-- Start Text section --

We sleep now, but not in heavenly peace. Happily, some are making wake-up calls. On Tuesday, June 17, the Rev. Jack Graham, president of the Southern Baptist Convention -- and pastor of Prestonwood Baptist Church in Plano, Texas -- told the SBC annual meeting that we live in "dangerous times, deadly times" with terrorism and technological advances such as cloning threatening humanity. Graham argued that evangelicals should respond to opponents not by "retreating into some Christian subculture," but should instead "penetrate the darkness of our culture" with the teachings of Christ. He vowed, "We will not retreat or run from the battle."
Some pastors have retreated or run from confronting homosexuality and heterosexual adultery: They have either overlooked the sin or treated the sinners as subhuman. But in recent years the Southern Baptist Convention -- the largest Protestant denomination in the country, reporting 16 million members -- has emphasized programs to rescue marriage. This week, it introduced an initiative to rescue homosexuals who realize their lifestyle is destructive and desire to change.
Unless some preacher says something nasty about Muslims, the SBC meeting won't get much coverage, but such programs are important. They show a willingness not to pretend that all is well, but to help those willing to come to grips with problems or differences. David Robinson's cries of joy should not be censored, and international or personal cries for help should not be obscured by summer haze.

-- End Text section --

List every phrase that the text above on the Southern Baptist Convention quotes directly from the Rev. Jack Graham.

-- Start Recorded data --

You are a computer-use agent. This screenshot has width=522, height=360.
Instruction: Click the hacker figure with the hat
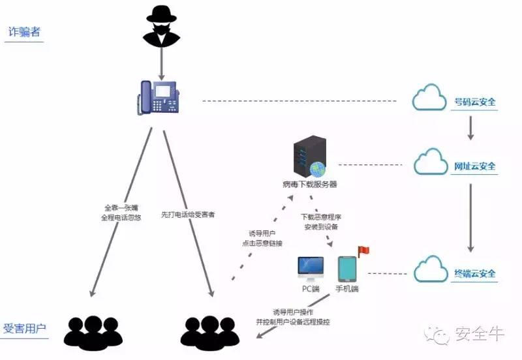pos(161,27)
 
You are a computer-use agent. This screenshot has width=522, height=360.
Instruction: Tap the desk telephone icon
pos(159,98)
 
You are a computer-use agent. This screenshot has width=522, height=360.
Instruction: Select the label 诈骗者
pos(23,32)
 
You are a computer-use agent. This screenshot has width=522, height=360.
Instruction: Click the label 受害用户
pos(25,328)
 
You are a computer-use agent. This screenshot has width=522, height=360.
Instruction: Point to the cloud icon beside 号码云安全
pos(429,100)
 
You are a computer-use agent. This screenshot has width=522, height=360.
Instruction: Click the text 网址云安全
pos(475,166)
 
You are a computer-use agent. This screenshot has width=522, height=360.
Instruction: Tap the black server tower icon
pos(309,157)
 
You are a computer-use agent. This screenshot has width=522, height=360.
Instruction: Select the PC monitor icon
pos(311,268)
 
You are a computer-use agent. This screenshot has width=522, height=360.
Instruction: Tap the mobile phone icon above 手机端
pos(346,269)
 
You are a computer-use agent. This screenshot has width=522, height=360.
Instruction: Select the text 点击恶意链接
pos(261,243)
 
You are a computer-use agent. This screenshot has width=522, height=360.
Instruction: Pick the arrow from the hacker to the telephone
pos(161,63)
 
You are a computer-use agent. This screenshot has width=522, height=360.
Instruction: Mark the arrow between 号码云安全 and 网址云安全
pos(470,130)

-- End Recorded data --

* **Reply to the task**
- "dangerous times, deadly times"
- "retreating into some Christian subculture"
- "penetrate the darkness of our culture"
- "We will not retreat or run from the battle."